[Records for locating the described items]
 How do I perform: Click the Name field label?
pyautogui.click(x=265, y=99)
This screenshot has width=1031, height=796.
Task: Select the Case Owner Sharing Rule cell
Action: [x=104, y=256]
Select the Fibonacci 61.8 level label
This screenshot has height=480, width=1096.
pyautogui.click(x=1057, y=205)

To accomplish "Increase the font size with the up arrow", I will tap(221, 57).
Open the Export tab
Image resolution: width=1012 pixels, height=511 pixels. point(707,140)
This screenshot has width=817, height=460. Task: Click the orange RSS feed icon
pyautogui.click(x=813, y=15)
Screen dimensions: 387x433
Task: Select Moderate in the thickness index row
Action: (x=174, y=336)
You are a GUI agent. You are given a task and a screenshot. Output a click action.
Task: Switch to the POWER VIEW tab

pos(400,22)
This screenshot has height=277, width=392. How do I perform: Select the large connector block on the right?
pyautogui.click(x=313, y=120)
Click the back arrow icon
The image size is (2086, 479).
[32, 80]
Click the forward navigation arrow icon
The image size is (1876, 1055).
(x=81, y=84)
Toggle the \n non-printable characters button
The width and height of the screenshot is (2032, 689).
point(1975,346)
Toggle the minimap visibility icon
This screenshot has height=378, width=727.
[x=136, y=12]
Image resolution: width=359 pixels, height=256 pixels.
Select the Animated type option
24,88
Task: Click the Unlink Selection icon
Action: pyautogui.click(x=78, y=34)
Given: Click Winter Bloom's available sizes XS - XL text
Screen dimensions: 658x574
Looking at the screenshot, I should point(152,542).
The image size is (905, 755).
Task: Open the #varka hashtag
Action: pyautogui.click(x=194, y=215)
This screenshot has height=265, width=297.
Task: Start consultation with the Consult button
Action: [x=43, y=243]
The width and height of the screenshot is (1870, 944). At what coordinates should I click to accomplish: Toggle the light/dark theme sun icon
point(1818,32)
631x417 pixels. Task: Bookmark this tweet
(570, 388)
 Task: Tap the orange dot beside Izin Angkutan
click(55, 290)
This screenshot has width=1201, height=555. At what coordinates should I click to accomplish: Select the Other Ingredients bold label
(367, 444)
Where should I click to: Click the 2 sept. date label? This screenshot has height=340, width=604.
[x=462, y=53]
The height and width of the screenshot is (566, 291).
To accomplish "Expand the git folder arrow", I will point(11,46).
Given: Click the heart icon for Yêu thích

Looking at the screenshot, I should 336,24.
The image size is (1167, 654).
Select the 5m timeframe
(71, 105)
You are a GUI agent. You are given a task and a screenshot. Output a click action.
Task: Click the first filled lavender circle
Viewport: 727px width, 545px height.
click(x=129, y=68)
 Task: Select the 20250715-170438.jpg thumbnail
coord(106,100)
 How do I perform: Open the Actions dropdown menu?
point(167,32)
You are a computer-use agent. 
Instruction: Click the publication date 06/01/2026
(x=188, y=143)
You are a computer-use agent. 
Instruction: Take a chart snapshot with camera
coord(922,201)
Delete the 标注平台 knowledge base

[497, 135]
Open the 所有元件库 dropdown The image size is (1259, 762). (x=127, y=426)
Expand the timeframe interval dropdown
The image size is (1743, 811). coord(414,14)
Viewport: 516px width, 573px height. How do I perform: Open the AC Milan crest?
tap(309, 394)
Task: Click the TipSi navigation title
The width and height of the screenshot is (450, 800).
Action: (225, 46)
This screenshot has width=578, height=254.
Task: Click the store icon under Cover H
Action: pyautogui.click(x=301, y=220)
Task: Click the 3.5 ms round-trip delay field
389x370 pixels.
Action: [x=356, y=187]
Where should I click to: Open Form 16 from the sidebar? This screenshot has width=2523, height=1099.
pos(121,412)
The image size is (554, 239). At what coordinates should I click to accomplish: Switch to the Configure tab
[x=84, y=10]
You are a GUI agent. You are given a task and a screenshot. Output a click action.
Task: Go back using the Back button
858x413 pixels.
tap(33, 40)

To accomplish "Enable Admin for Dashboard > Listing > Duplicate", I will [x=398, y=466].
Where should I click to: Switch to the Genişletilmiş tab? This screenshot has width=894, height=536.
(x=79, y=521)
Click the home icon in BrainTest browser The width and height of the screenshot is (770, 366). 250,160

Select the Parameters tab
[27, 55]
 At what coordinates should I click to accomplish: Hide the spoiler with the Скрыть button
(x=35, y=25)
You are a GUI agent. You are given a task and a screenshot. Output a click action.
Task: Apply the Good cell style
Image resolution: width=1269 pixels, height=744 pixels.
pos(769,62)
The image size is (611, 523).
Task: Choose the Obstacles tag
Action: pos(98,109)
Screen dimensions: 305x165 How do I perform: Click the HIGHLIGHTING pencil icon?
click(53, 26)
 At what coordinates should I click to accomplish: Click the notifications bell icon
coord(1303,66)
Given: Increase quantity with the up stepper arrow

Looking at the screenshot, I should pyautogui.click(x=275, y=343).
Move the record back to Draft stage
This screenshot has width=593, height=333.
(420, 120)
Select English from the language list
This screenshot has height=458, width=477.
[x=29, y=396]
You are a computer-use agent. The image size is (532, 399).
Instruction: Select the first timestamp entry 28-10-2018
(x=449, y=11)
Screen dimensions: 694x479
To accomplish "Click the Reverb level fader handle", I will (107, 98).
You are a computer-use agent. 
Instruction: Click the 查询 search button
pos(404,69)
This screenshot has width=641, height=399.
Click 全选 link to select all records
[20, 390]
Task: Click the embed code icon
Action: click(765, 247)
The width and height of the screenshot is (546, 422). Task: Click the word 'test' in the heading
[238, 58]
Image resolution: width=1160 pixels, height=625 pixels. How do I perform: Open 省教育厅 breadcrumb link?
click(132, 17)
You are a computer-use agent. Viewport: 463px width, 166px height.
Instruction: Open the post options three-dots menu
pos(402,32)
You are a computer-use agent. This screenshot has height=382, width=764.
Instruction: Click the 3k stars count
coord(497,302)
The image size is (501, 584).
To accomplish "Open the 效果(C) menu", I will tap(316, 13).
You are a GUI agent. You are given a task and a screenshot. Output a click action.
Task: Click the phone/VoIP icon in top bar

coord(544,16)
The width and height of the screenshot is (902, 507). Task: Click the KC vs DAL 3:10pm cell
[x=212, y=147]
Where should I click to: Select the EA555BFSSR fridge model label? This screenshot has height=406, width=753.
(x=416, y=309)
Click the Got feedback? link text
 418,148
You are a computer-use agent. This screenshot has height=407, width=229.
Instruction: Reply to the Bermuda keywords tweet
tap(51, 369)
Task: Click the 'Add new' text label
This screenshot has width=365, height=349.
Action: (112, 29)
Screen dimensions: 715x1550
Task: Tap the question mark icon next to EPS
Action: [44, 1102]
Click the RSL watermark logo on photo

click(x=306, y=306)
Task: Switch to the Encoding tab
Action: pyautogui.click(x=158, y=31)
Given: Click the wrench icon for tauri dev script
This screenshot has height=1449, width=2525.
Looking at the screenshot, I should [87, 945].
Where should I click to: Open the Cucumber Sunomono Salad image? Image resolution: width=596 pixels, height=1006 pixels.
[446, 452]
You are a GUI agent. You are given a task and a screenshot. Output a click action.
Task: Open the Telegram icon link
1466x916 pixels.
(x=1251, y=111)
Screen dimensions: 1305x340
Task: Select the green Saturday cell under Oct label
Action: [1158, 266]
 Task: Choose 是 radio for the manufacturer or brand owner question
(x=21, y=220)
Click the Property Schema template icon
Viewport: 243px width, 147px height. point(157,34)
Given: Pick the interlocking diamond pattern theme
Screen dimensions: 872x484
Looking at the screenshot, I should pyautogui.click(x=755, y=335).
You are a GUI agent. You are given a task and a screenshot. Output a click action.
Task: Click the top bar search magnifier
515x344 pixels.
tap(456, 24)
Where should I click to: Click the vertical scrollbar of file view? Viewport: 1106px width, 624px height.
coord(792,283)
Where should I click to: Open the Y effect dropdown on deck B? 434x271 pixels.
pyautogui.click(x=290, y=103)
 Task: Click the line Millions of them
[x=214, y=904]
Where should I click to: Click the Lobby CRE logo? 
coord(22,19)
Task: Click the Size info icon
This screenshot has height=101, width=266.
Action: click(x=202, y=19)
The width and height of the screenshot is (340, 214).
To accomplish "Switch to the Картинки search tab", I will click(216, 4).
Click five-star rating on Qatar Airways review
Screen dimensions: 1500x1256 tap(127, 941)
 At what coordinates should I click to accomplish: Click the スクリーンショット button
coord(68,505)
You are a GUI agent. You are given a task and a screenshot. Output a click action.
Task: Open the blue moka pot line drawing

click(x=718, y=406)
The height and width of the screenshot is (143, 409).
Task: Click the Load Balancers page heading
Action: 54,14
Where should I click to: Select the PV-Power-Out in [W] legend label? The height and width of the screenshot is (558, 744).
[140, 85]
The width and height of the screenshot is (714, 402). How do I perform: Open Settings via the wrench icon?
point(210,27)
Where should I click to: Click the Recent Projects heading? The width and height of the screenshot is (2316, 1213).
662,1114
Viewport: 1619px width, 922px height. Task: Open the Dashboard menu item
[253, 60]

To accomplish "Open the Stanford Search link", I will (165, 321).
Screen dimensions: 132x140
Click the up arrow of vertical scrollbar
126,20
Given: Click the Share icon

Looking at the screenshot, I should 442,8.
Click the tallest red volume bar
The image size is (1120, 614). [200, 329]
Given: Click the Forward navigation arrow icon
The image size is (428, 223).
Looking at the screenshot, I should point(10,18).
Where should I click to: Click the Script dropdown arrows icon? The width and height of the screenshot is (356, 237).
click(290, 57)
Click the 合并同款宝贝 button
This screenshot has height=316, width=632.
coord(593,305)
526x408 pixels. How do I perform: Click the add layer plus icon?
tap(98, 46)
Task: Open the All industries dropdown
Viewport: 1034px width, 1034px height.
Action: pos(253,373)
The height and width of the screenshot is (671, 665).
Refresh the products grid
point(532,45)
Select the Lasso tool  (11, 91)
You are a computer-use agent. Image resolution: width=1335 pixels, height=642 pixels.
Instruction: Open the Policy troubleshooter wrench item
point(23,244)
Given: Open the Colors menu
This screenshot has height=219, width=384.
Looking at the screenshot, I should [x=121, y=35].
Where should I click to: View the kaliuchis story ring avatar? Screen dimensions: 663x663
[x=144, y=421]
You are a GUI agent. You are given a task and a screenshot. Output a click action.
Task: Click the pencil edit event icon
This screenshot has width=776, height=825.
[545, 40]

STATED GOAL
Please format the records from the start through the line containing "Image resolution: width=1012" as a Markdown table with the columns "Row" and "Line", leaving out blank lines.

TASK RESULT
| Row | Line |
|---|---|
| 1 |  How do I perform: Click the Name field label? |
| 2 | pyautogui.click(x=265, y=99) |
| 3 | This screenshot has width=1031, height=796. |
| 4 | Task: Select the Case Owner Sharing Rule cell |
| 5 | Action: [x=104, y=256] |
| 6 | Select the Fibonacci 61.8 level label |
| 7 | This screenshot has height=480, width=1096. |
| 8 | pyautogui.click(x=1057, y=205) |
| 9 | To accomplish "Increase the font size with the up arrow", I will tap(221, 57). |
| 10 | Open the Export tab |
| 11 | Image resolution: width=1012 pixels, height=511 pixels. point(707,140) |